大学の学食「100円朝食」がメディアに取り上げられていました。これも時代です。物価高で食費を切り詰める学生に、100円で朝食を届ける大学があるのです。提供している数は少ないですが、メディアは物価高と連動して取り上げています。でも、学生はいつの時期も安い方に敏感。

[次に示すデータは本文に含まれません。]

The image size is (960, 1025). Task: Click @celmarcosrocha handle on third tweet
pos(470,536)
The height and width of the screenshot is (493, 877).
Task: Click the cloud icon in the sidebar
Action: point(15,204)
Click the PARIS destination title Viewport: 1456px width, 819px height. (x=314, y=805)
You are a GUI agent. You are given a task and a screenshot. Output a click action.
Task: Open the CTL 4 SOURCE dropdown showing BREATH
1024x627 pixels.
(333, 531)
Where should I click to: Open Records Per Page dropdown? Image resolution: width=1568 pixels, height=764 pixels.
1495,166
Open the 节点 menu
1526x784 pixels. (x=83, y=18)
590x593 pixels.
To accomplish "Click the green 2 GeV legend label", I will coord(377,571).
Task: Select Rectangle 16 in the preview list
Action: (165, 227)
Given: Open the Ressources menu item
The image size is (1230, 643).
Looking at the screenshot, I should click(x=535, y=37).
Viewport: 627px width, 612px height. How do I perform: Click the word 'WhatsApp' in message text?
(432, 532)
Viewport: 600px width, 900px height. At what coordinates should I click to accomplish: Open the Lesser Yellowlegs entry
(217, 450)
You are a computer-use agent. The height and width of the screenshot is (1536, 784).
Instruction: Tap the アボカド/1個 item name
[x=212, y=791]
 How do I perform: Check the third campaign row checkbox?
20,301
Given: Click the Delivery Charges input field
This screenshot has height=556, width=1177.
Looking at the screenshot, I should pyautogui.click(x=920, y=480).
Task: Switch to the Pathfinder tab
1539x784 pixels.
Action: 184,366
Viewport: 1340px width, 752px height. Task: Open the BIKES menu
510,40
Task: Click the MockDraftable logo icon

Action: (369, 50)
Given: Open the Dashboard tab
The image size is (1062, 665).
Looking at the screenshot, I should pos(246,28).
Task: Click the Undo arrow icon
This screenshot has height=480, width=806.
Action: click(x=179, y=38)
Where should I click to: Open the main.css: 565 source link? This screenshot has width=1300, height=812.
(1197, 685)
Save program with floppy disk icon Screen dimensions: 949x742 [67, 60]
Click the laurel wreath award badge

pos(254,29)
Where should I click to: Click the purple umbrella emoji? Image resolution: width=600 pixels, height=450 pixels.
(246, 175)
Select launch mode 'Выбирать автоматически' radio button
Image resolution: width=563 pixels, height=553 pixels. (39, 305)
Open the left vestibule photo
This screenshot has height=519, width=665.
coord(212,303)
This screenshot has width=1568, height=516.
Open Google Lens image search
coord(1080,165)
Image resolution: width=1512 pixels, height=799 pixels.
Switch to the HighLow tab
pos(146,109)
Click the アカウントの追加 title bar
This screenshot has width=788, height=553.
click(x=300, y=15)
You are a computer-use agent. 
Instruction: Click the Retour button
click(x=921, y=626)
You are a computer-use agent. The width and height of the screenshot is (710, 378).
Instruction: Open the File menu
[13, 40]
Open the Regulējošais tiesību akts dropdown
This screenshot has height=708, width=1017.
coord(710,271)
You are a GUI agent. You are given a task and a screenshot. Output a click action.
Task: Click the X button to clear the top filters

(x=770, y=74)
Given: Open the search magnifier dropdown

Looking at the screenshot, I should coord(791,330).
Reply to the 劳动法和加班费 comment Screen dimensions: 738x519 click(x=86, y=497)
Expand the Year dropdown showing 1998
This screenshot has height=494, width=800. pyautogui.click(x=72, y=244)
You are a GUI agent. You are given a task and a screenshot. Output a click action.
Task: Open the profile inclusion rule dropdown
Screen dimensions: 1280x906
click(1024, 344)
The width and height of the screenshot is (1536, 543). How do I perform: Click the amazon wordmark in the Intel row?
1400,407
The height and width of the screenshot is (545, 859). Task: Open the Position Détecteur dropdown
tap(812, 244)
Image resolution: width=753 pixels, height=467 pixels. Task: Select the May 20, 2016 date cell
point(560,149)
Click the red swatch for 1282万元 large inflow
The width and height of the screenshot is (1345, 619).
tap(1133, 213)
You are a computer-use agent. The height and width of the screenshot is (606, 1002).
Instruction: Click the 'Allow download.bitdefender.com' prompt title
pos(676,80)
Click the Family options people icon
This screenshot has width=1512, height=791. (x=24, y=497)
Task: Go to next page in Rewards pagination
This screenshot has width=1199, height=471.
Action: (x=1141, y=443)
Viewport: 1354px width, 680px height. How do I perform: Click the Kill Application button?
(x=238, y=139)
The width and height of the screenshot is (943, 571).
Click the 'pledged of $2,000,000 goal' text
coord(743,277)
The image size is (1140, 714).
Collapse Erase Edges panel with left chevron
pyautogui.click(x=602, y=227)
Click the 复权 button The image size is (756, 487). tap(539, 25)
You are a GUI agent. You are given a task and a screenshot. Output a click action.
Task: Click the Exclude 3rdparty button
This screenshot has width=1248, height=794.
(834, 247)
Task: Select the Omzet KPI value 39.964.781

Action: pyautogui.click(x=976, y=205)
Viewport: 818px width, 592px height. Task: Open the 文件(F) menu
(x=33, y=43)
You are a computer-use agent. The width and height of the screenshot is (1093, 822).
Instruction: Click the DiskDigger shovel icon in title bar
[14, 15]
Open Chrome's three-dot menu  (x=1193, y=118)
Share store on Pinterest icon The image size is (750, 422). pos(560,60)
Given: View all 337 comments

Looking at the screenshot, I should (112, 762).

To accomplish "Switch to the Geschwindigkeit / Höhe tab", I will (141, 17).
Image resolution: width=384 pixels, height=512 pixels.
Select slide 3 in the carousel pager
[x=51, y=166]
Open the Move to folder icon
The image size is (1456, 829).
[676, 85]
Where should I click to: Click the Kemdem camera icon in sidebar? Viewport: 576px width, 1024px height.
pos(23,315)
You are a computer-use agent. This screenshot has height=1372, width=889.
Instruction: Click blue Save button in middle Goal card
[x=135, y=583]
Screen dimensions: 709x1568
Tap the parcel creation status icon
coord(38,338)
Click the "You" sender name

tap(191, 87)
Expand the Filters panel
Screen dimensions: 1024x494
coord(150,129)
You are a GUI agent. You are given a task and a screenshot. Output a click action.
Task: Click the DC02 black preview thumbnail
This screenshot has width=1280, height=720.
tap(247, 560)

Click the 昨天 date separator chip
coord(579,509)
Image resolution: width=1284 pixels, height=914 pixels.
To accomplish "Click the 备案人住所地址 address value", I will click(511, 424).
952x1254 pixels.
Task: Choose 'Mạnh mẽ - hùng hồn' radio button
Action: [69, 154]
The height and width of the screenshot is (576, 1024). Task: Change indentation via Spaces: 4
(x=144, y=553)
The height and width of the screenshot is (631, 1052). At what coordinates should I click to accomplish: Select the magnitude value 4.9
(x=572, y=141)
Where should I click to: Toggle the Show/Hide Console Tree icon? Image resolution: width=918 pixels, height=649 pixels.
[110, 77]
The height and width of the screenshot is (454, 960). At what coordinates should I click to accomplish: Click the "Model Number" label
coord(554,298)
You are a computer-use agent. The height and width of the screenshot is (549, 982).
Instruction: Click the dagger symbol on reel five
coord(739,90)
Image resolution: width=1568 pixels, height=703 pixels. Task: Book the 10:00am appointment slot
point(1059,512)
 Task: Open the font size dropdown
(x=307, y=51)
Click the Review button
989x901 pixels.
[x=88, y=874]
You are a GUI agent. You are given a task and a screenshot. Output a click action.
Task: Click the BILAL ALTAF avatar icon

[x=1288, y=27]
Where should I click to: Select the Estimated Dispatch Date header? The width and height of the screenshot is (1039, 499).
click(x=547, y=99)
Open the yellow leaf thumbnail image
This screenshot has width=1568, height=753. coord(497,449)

わたしの時代にも、学食のメニューにない「朝食定食(朝定)」がありました。安い金額でご飯、味噌汁、卵が食べられた記憶があります。景気に関係なく、学生はお金を無駄に使いたくない人の割合が多いと感じているので、物価高だから・・・という取り上げ方は少し距離を感じます。話題としては興味深いので問題はないと思いますが、物価高を強調する内容ではないでしょう。

会社のランチも

ある工場前にある喫茶店。店主から聞いたのですが、最近はランチ時にその工場の人が来なくなりました。会社が400円以下でランチを提供するようになったからです。外食だと、どうしても1,000円前後になってしまいます。その半額以下で提供されると、一気に減少するようです。

価格に敏感

価格に敏感な人はいつの時代にもいます。今後注目すべきは、価格に敏感な人が増加するのか。そして、
・どの製品の価格に敏感に反応するのか
です。人は不合理なので、価格が高い安いは感覚で決めています。整合性があまりないのです。ひょっとしたら、メディアで「この製品高いのでは」と取り上げられただけで反応する可能性もあります。根拠なく感じて判断する習性があるのです。

価格が崩れる

一度価格が高いと認識されるジャンルは価格がどうしても崩れていきます。アパレルもそんな歴史があることに気がつきます。不況の時代に企業成長したのは
・ファストファッション
の企業群です。これも過去の価格帯と比較して安い価格帯で販売され、支持されました。価格と機能性、価格とデザイン性が現在でも支持されています。

まとめ

価格が安い、とメディアで取り上げられると宣伝効果は大きい。宣伝費をかけなくても広がる可能性があります。そのため、安価な競争が今後、増えていくのでは、と感じています。どの業界においても、価格破壊者が出てくるのは、業界が不安定な時期になります。今後もそうなっていくのではないでしょうか。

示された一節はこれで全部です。